Similarly, The Low Carbon Index found that several G20 countries have reduced their economies’ carbon intensity while maintaining GDP growth, including countries classified as ‘developing’, such as China, India, South Africa and Mexico.
While global carbon emissions have nevertheless been rising exponentially over the past decade, the International Energy Agency reported three years of flat emissions globally, from 2014 to 2016, as the global economy grew. A study conducted in 2017 investigated whether renewable energy has anything to do with this decoupling. The findings indicated that the nations that generated more electricity from renewable resources had lower carbon emissions overall, illustrating that renewable energy is able to support economic growth while reducing emissions.
Clean Economic Growth for Sustainable Development
According to the Renewable Energy Policy Network for the 21st Century’s (REN21) yearly overview of the global state of renewable energy, it made up 24.5% of global electricity generation in 2016. This went up to 26.5% in 2017, but by the end of 2018, it had gone down to 26.2%. While the adoption of renewable energy is steadily increasing, it is not enough to have a significant impact in the long term and needs to be adopted on a much larger scale.
According to an International Energy Agency report, Africa has the richest solar resources but has installed only 5 GW of solar photovoltaics (PV), less than 1% of global capacity. Aiming to provide electricity for everyone on the continent would require a significant increase in electricity generation, with only 43% of Africans currently having a reliable power supply. According to the report, electricity demand will more than double by 2040.
The report indicates that with the right policies, Africa can meet the demand by relying on renewable energy, with solar energy having the potential to be its top renewable energy source, exceeding hydropower. That renewable energy is now the cheapest source of energy generation makes this all the more possible. “A focus on energy efficiency can support economic growth while curbing the increase in energy demand,” the report says.
Africa’s endeavour to meet its energy needs in a renewable way while providing its inhabitants with a good quality of life should serve as inspiration for other developing nations.
There is evidently a huge opportunity for developing countries to generate energy sustainably. Renewable energy sources deliver economic benefits without the risks of fossil fuels; such benefits include creating more job opportunities in the energy sector and achieving energy independence.
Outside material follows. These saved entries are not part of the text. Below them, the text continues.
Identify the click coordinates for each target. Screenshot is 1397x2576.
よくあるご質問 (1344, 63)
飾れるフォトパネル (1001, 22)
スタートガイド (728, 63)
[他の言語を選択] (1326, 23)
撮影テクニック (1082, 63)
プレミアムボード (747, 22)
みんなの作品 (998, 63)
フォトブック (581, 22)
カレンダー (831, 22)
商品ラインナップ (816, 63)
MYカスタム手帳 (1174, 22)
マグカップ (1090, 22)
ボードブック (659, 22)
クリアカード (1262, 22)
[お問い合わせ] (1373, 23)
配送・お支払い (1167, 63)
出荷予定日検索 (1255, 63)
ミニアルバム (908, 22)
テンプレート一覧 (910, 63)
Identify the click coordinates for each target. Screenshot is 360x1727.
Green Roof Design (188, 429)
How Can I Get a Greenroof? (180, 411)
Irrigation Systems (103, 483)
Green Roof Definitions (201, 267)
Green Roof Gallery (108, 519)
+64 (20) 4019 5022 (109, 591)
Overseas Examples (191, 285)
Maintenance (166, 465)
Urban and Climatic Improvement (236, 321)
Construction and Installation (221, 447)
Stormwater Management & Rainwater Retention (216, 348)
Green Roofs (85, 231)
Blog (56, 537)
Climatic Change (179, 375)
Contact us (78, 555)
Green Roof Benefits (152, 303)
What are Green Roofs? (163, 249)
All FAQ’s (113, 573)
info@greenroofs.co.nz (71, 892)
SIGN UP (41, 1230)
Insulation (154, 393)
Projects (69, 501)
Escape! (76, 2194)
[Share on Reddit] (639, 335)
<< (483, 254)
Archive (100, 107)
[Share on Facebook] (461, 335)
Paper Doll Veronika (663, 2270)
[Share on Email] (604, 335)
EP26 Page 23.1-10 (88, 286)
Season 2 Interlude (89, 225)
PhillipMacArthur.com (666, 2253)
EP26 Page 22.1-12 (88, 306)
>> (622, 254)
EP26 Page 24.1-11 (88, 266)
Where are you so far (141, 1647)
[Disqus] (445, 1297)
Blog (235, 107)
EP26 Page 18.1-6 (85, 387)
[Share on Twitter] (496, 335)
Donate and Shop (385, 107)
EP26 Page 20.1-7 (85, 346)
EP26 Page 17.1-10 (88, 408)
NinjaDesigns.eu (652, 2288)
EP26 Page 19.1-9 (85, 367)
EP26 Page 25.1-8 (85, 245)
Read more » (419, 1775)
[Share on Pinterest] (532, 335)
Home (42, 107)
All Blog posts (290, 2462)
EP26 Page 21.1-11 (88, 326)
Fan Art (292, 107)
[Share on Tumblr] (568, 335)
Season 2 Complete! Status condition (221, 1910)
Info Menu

However, there are significant barriers that prevent developing countries from adopting renewable energy plans. Decarbonisation is often not a priority for less developed countries compared to economic growth and poverty alleviation. Many of these countries struggle with gaps in technical and financial expertise, a lack of resources and poor governance.
Creating lowest-emission or renewable energy strategies shaped to each country’s unique circumstances is vital to maintaining and encouraging growth while reducing emissions.
Developing countries need to implement policies that shift the economy away from carbon-intensive industries. These should be coordinated at a global level to ensure a worldwide shift towards an equitable and environmentally responsible future.